Quatrième enseignement, les pratiques des entreprises en matière de gestion des risques et des crises s’en trouvent considérablement affectées. En temps de crise, seule la préservation de l’image et des intérêts de l’entreprise comptent. On comprend alors la logique que sous-tend le recours fréquent à des agences de communication pour prendre en charge la gestion des événements. La gestion de crise devient affaire de rhétorique. Au tribunal de l’opinion publique, convaincre de la légitimité et du bien-fondé de son action reste en somme la priorité. En cela c’est aux communiquants de faire leurs preuves. Au poids de la communication de crise s’ajoutent, en temps normal, des pratiques coûteuses de retrait ou de rappel de produits de plus en plus fréquents dans les entreprises dès qu’un doute subsiste sur la qualité.
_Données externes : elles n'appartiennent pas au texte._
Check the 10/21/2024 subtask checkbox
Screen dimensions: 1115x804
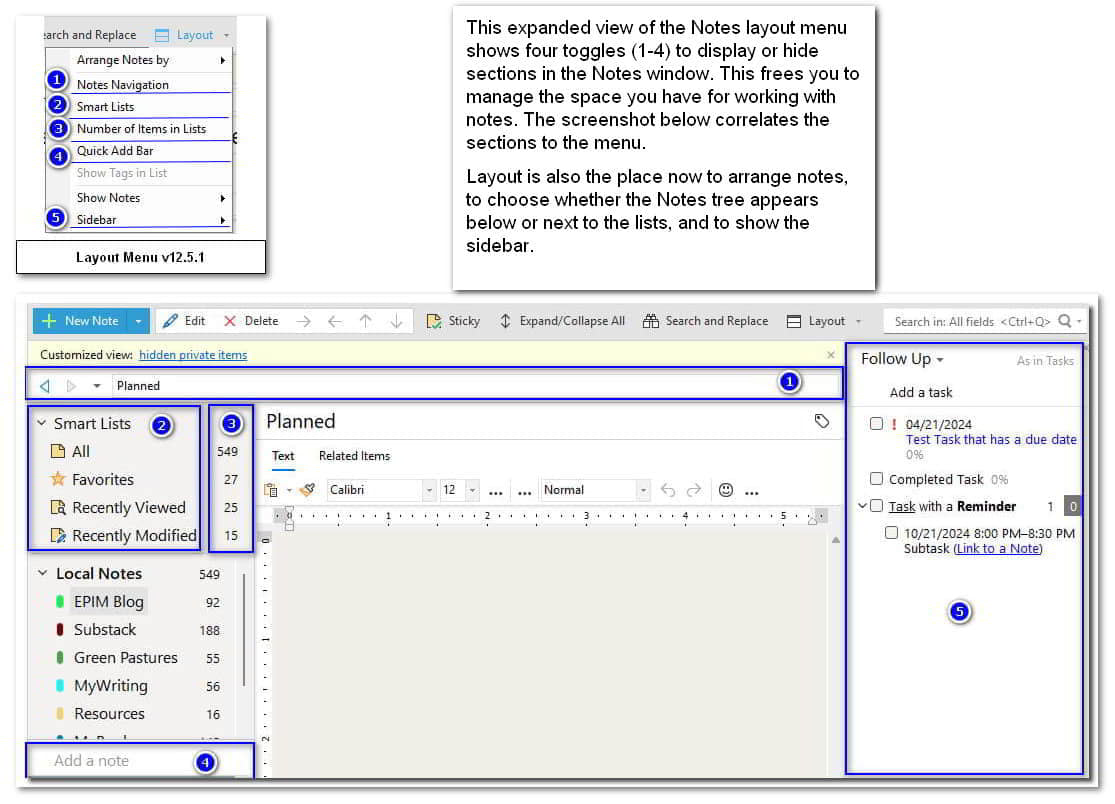click(x=892, y=532)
On débouche sur des situations où l’image d’une organisation se fonde plus sur sa capacité à retirer rapidement et en quantité des produits d’un marché pour protéger le consommateur que sur sa capacité à les délivrer.
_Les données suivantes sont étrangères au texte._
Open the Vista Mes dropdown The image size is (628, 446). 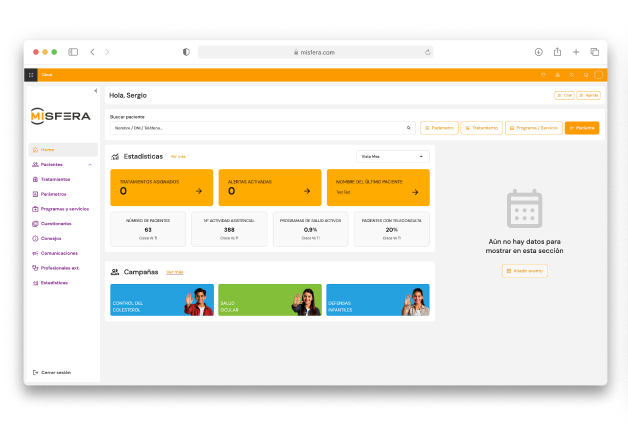(x=392, y=156)
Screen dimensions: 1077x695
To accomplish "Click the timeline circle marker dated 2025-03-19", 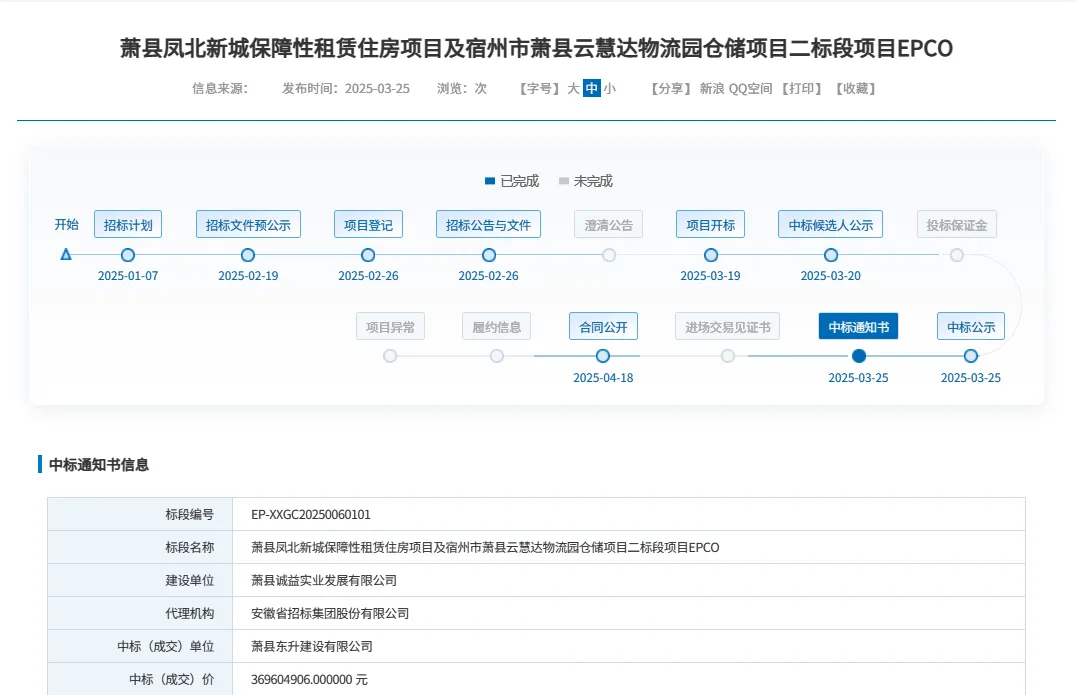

Y-a-t-il plus de crises qu’avant ? Certainement non mais le décor dans lequel elles se développent a changé. De la société des années 80 et 90 qui découvre brutalement avec Three Miles Island, Tchernobyl, Challenger ou Exxon-Valdez que le risque majeur est inhérent aux développements technologiques des sociétés occidentales, nous évoluons vers une société de la peur qui refuse l’existence d’une quelconque anomalie dans ses modes de consommation. C’est dans ces eaux sombres et instables que les entrepreneurs doivent maintenant s’aventurer pour décider de leurs développements. Si cette tendance se confirme, il faudra s’attendre à ce que la gestion de crise devienne une dimension clé de la pérénnité des entreprises non plus en tant que paravent dans le feu de l’action mais bien comme partie intégrante de la réflexion stratégique et prospective. Qui peut se vanter de le faire aujourd’hui ?

(*) Christophe Roux-Dufort est titulaire d’un MBA et docteur en sciences de gestion de l’université Paris-Dauphine, il a été professeur de stratégie d’entreprise et de gestion de crise à l’Edhec de 1994 à 2000. Il effectue des recherches sur les crises depuis 1989. Il est actuellement professeur à l’EM Lyon. Ses travaux s’adressent aux dirigeants qui souhaitent capitaliser sur des situations de crise et mettre en place des dispositifs de prévention.